Unfortunately, the first thing you’ll have to throw out is the teaching demo. Online teaching is, as we’ve all found out, very different from teaching in the classroom, and I don’t think you’ll get what you would want from observing a candidate’s teaching your students in someone else’s online class. Some possible substitutes: ask the candidate to put together a presentation that lays out their pedagogical methods and how those methods would look teaching one class in a specific topic. What kind of activities would they have students do? What are their goals both for that particular class session and for the course as a whole? Alternatively, if the candidate is currently teaching and their students are ok with it, you could have them record one of their sessions and send it to the search committee.
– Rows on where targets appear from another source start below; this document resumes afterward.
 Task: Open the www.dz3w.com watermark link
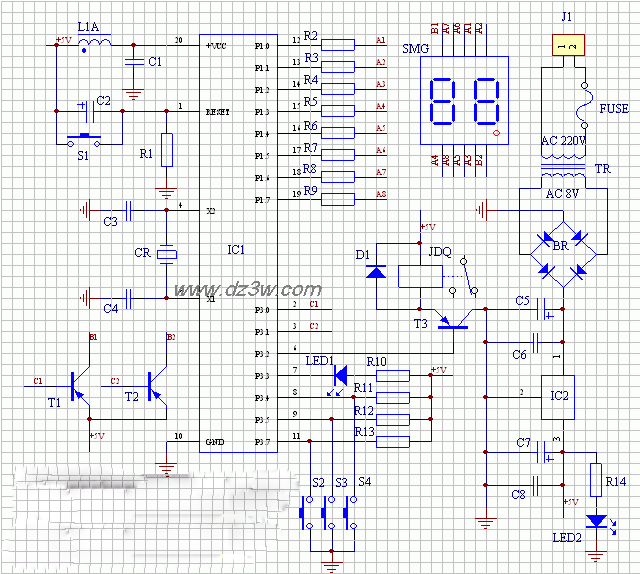pyautogui.click(x=248, y=289)
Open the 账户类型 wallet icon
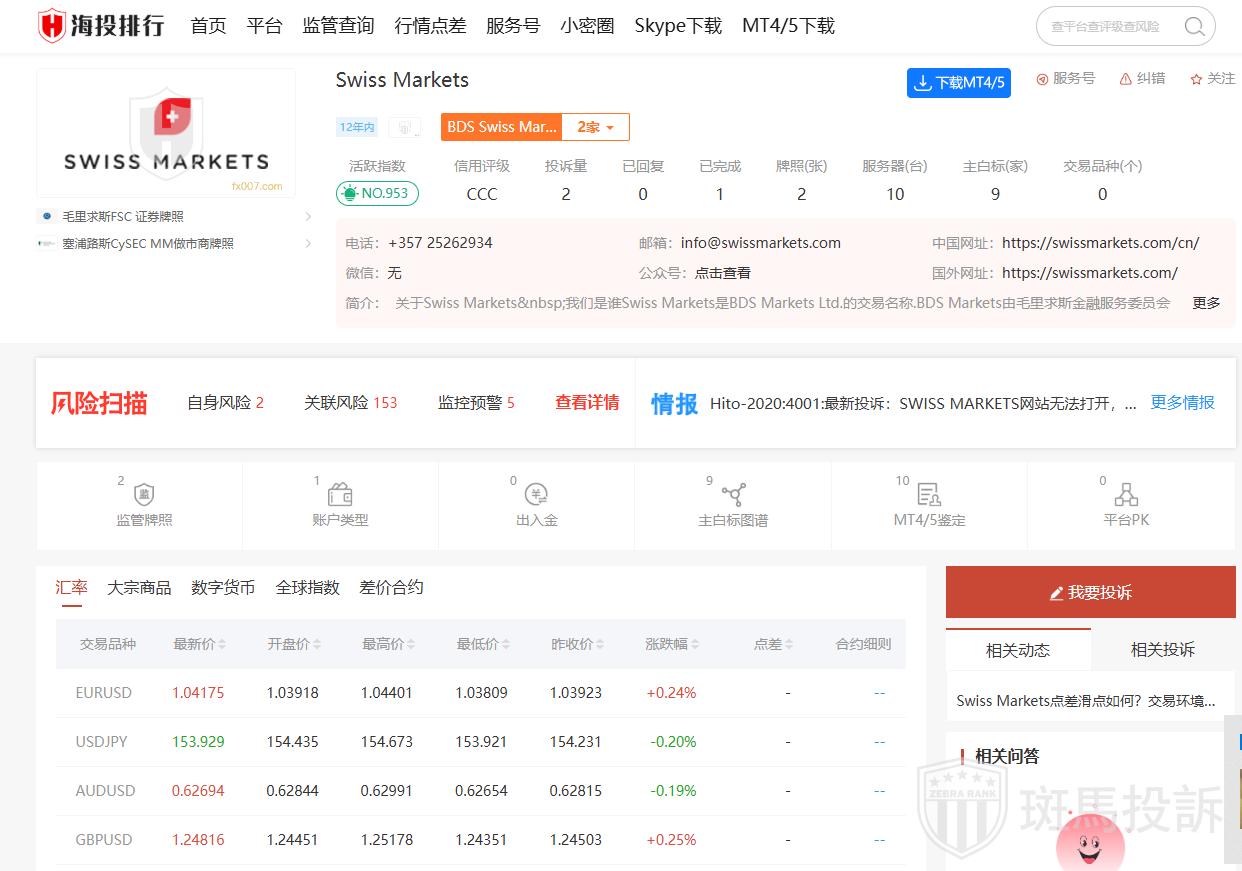This screenshot has width=1242, height=871. (x=340, y=494)
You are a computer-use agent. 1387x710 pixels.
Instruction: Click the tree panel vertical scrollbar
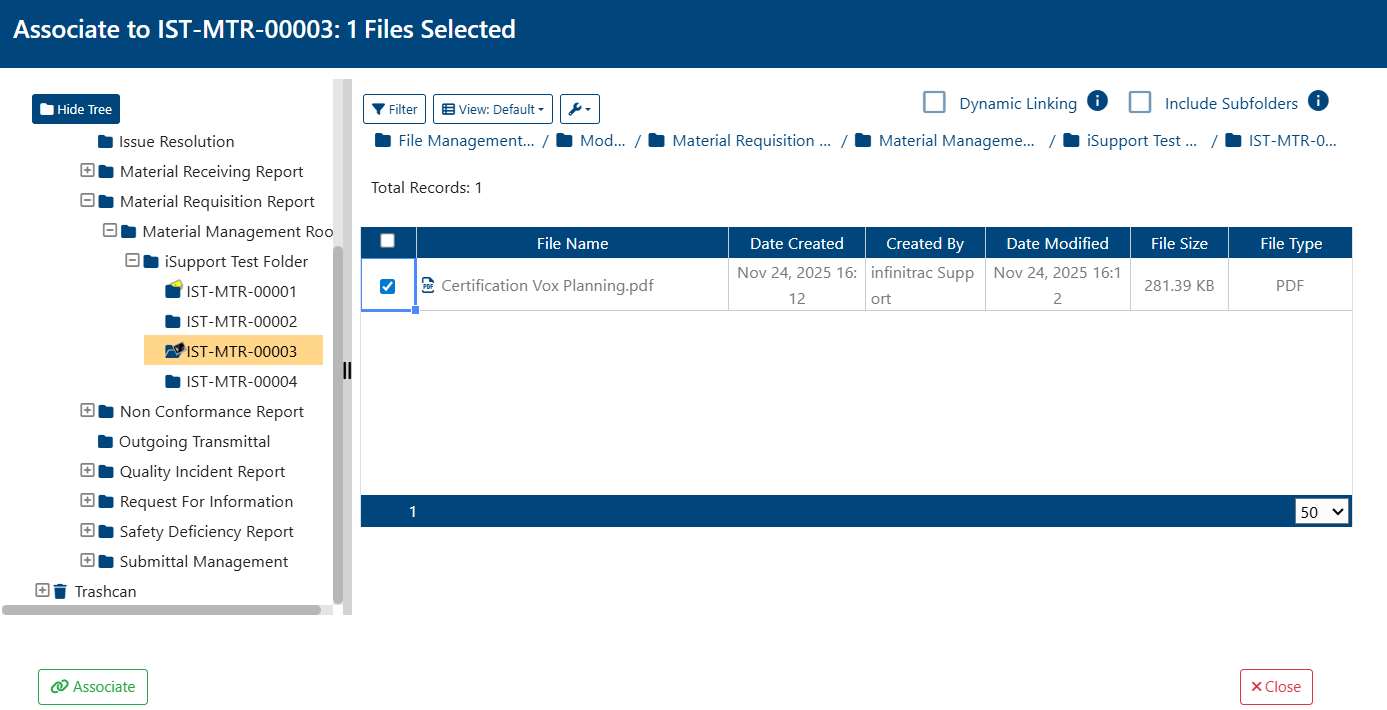(x=338, y=425)
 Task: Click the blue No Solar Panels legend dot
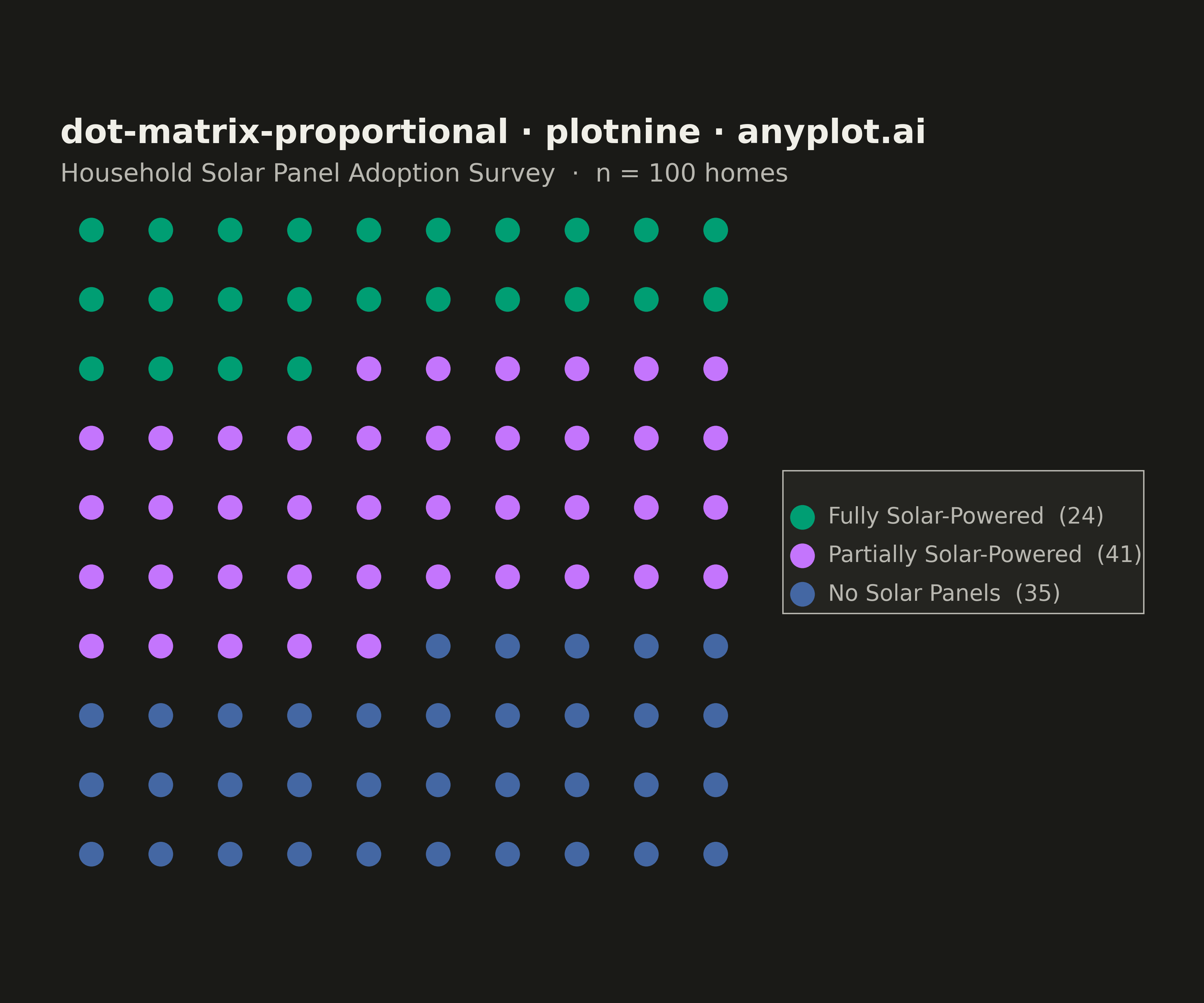point(802,594)
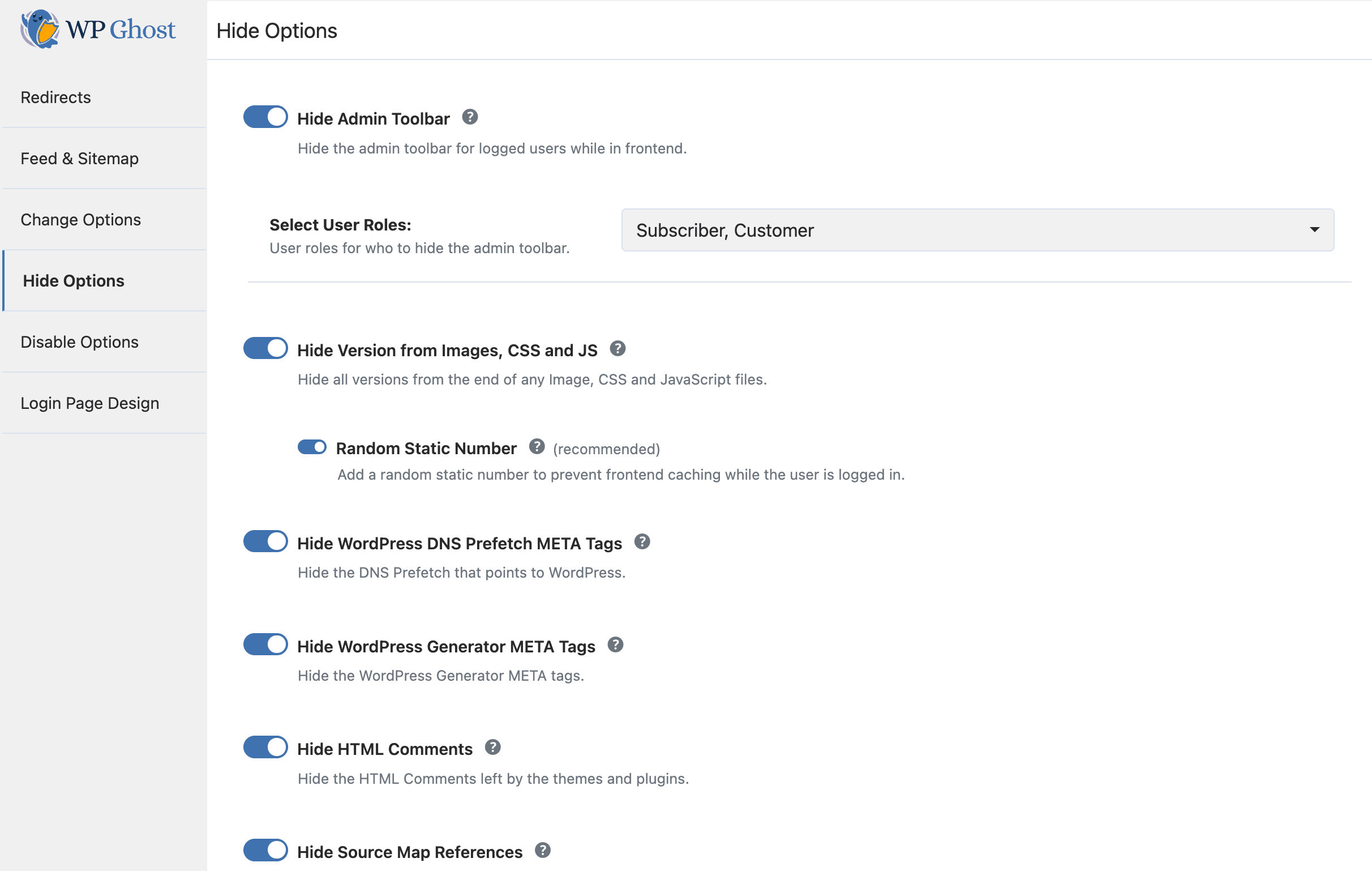Open help icon for Generator META Tags
The image size is (1372, 871).
coord(615,645)
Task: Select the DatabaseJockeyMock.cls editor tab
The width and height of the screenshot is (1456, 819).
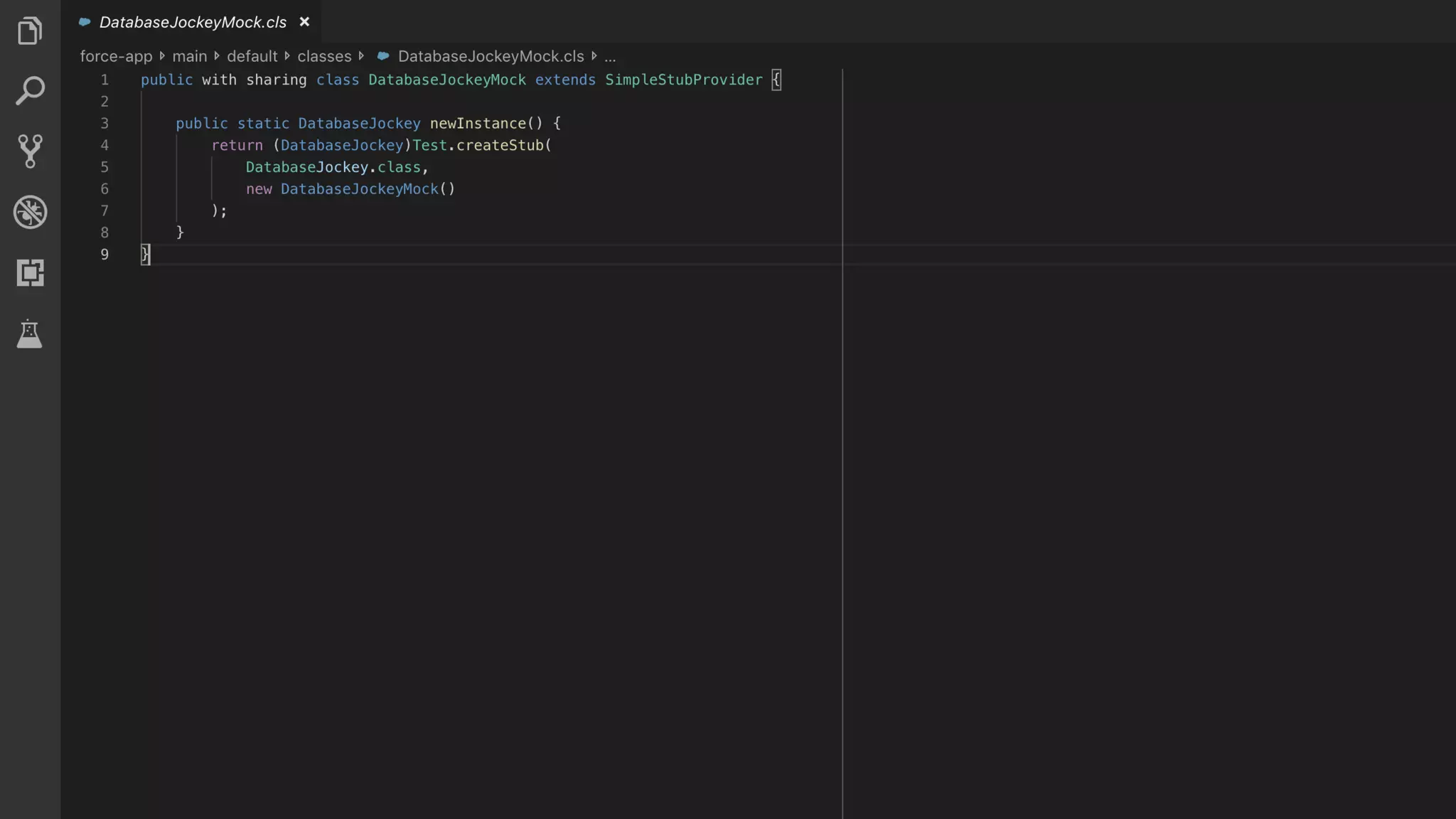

For the collegiality piece of the puzzle, try setting up a Zoom coffee hour with the candidate and four or five colleagues. Again, this isn’t the same as hanging out and eating a meal with someone, but it’s a more relaxed setting than a meeting with the search committee (which is the easiest part of the process to replicate). Limit it to 45 minutes or an hour at most and try to avoid it feeling like a series of questions that the candidate is answering — that’s the role of the meeting with the committee and/or the chair.
As with a regular campus visit, give your candidate breaks between these activities. But keep it to a single day. Remember that you’ve chosen these folks from a much larger group and that most likely any of them would be great options. This process will feel even more artificial than a regular campus visit, but you can still learn a lot about a person through a computer screen.